### Task goal
Check every line below for the word "This" and copy each one that has it.
────
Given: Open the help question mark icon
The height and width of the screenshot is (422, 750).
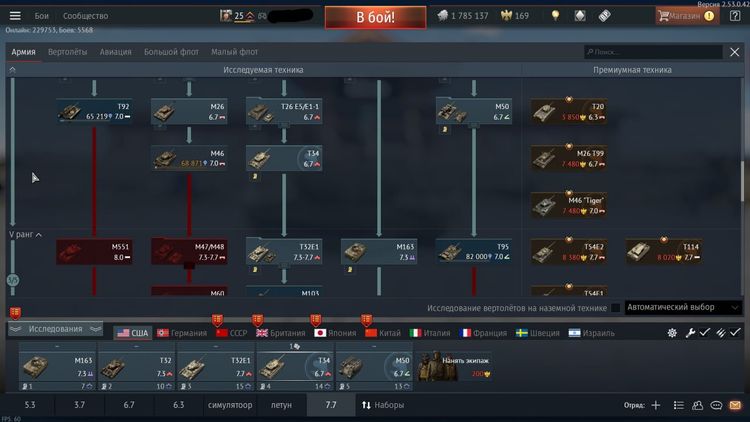Looking at the screenshot, I should click(x=735, y=16).
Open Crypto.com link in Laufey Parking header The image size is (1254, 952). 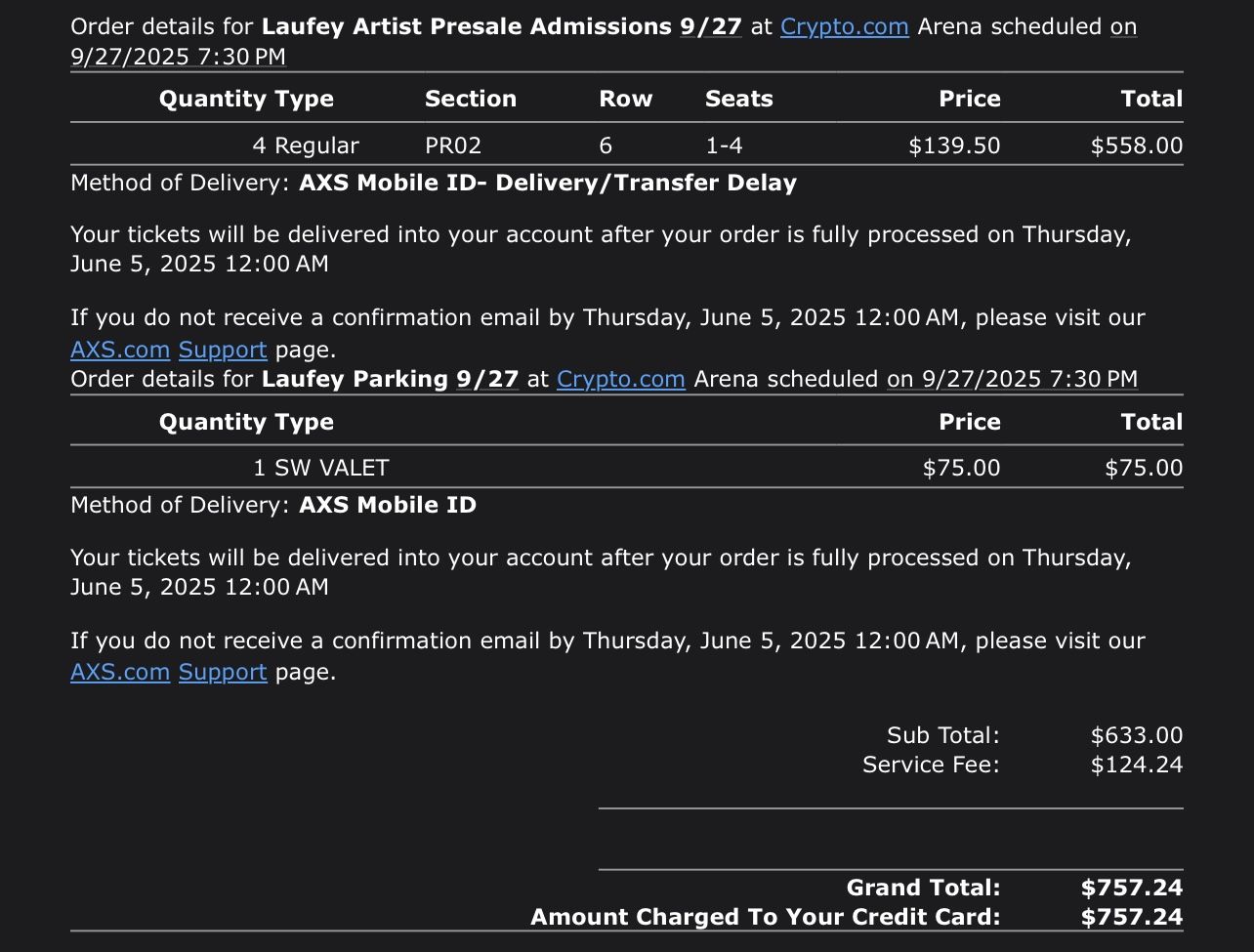tap(620, 379)
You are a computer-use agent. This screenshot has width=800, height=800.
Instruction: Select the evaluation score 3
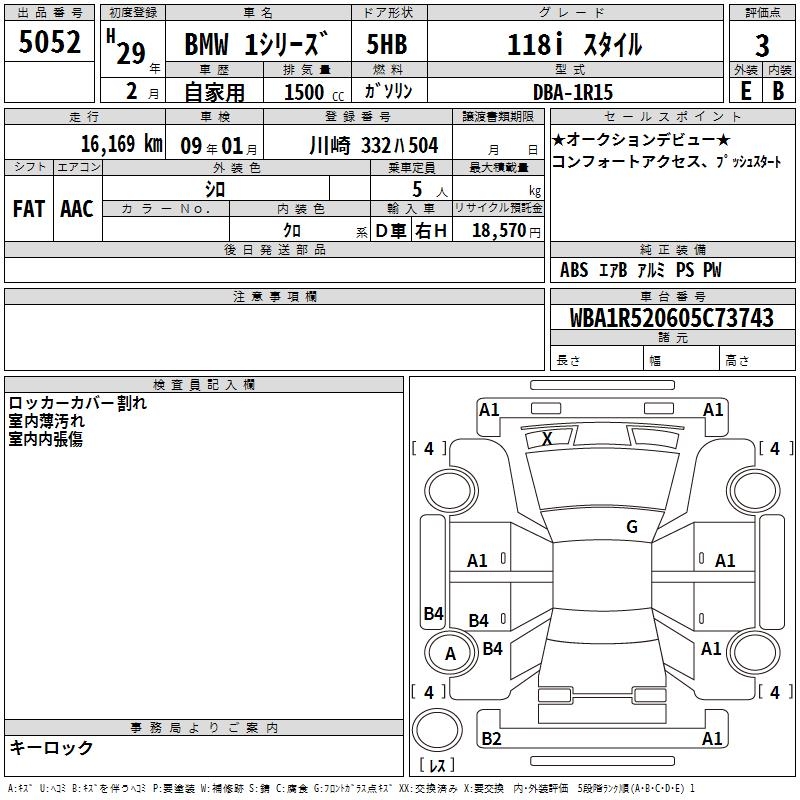pos(762,46)
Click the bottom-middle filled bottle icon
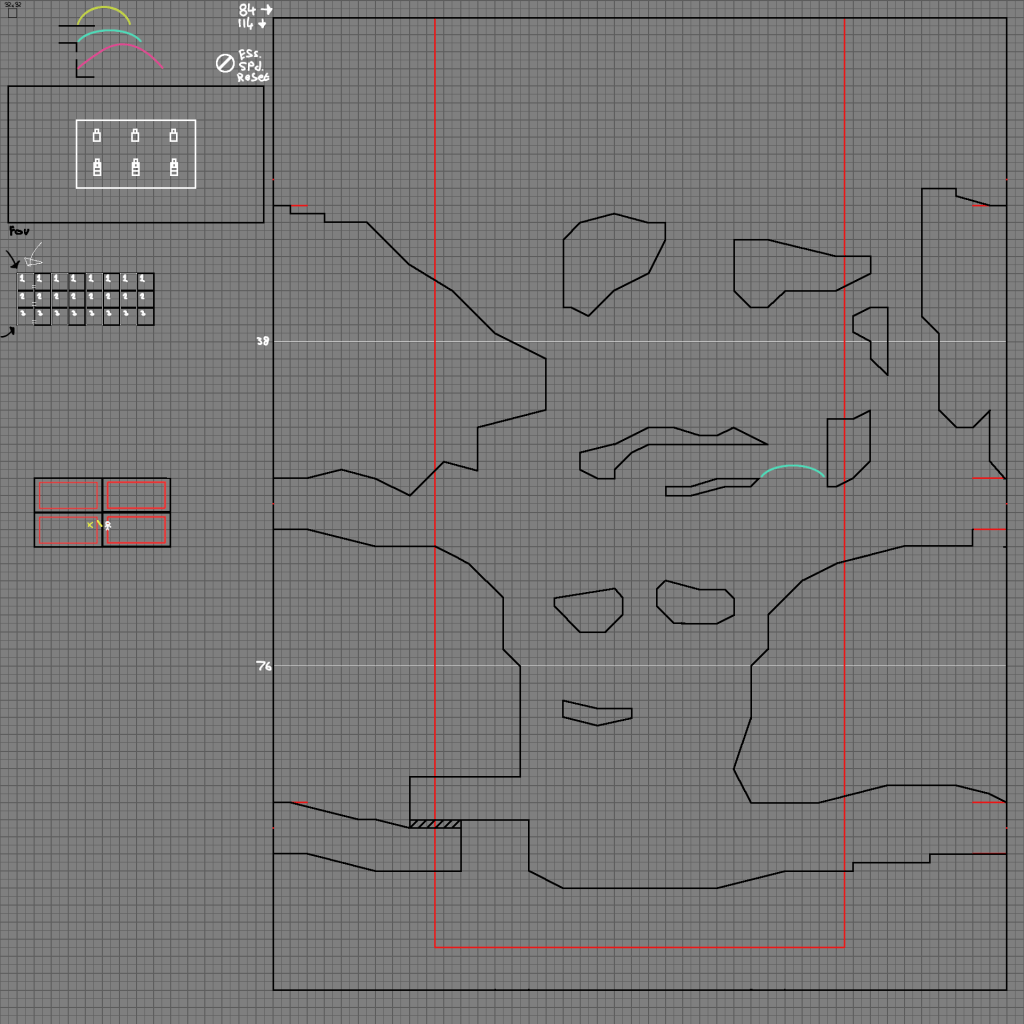Viewport: 1024px width, 1024px height. [x=135, y=168]
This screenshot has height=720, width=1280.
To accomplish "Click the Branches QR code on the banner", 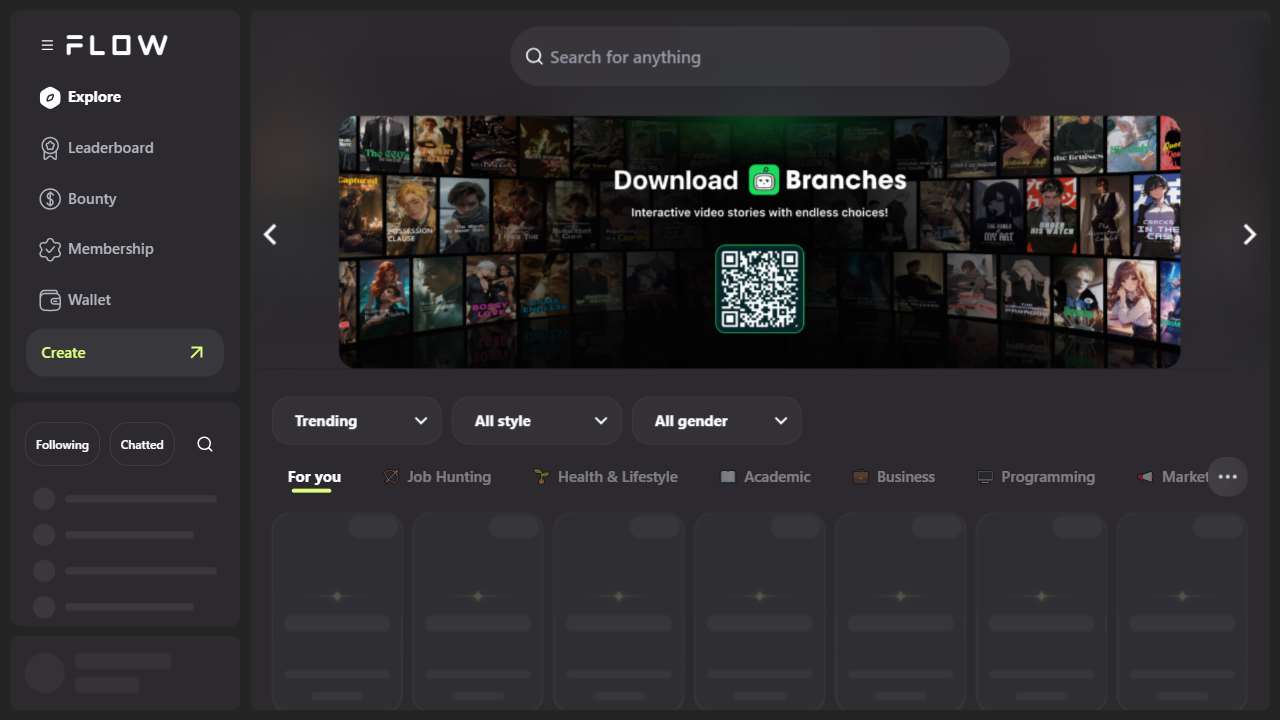I will pos(760,289).
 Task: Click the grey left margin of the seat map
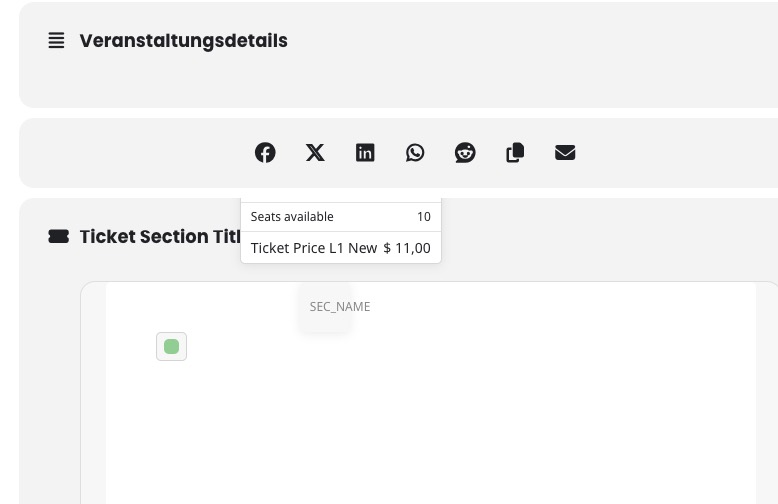pyautogui.click(x=93, y=397)
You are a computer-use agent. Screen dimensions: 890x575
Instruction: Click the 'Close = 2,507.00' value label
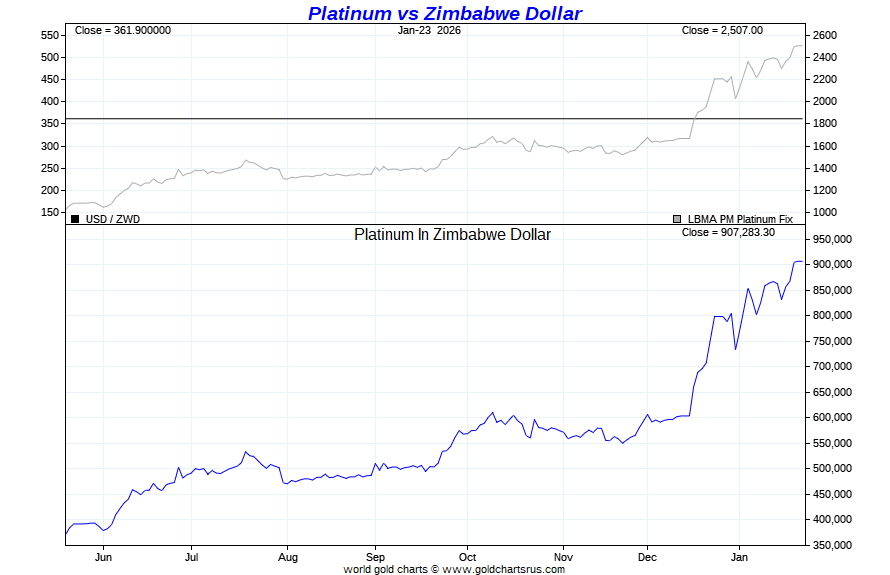[722, 30]
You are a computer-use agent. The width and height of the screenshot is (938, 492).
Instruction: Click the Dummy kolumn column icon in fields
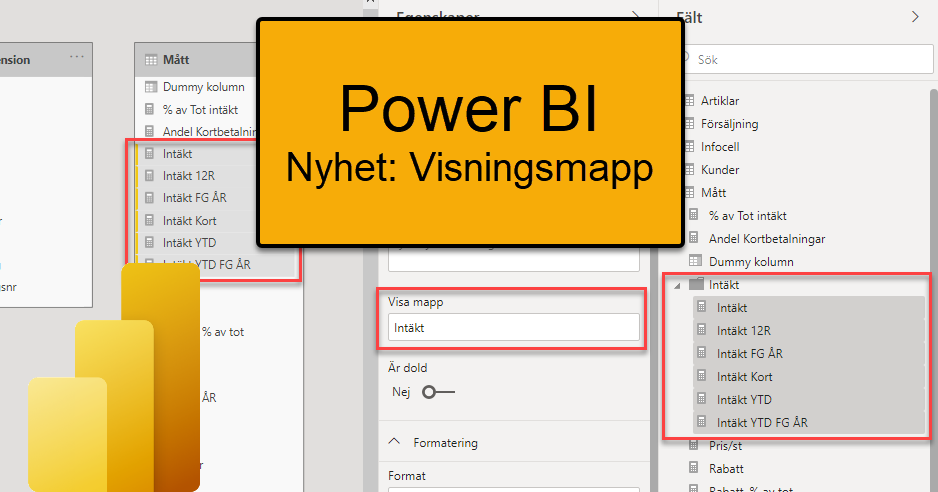pos(696,262)
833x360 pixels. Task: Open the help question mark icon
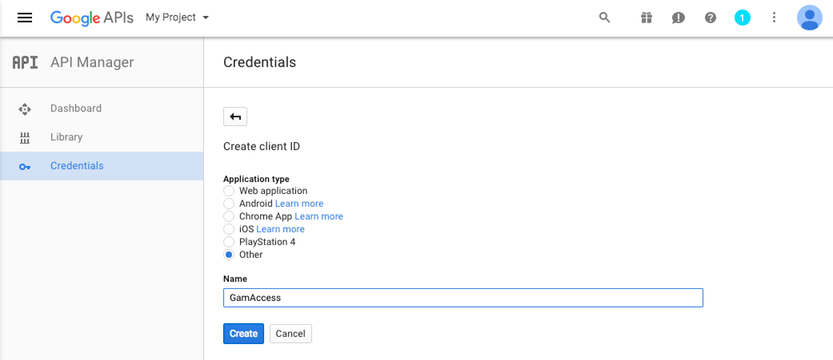(x=710, y=18)
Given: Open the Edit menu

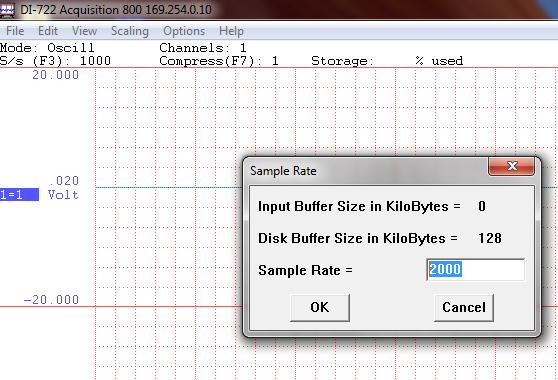Looking at the screenshot, I should (x=48, y=31).
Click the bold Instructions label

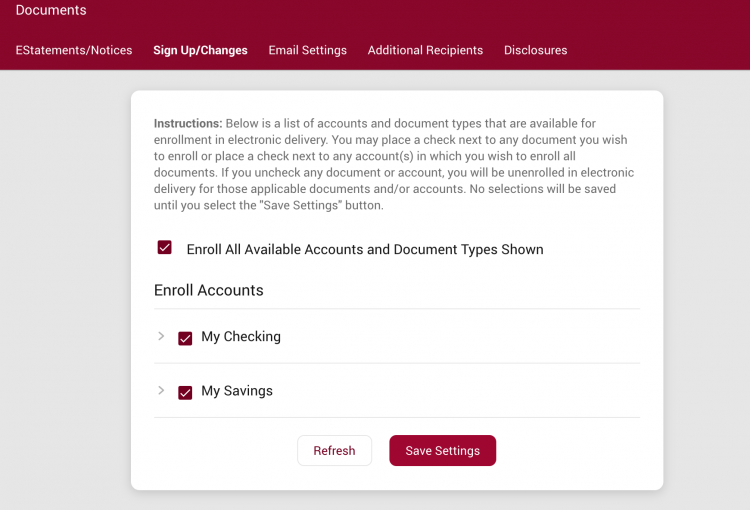click(x=188, y=123)
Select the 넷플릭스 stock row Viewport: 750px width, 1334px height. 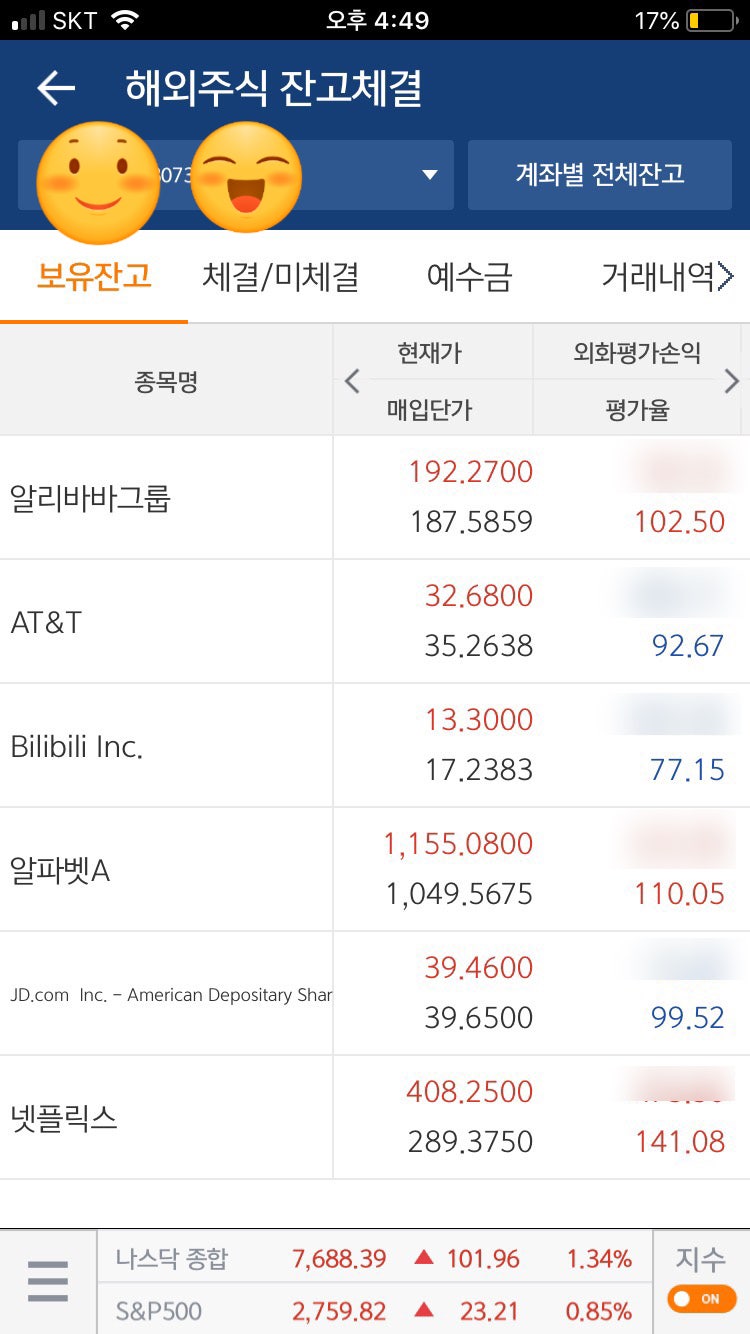375,1116
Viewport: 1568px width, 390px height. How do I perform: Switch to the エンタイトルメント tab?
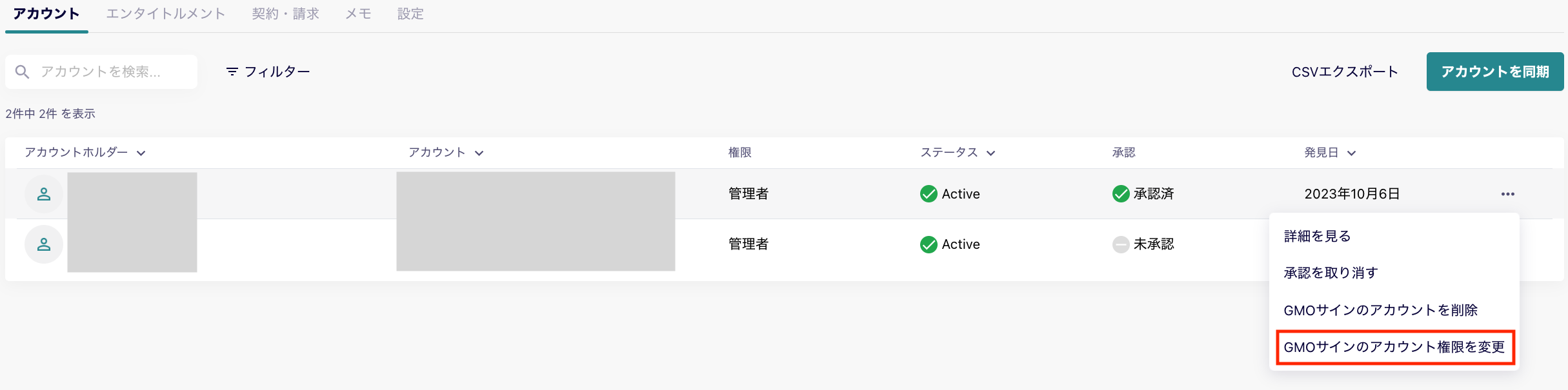click(165, 13)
────
### Exercise answer
You are a computer-use agent. This screenshot has width=800, height=800.
This screenshot has height=720, width=1280.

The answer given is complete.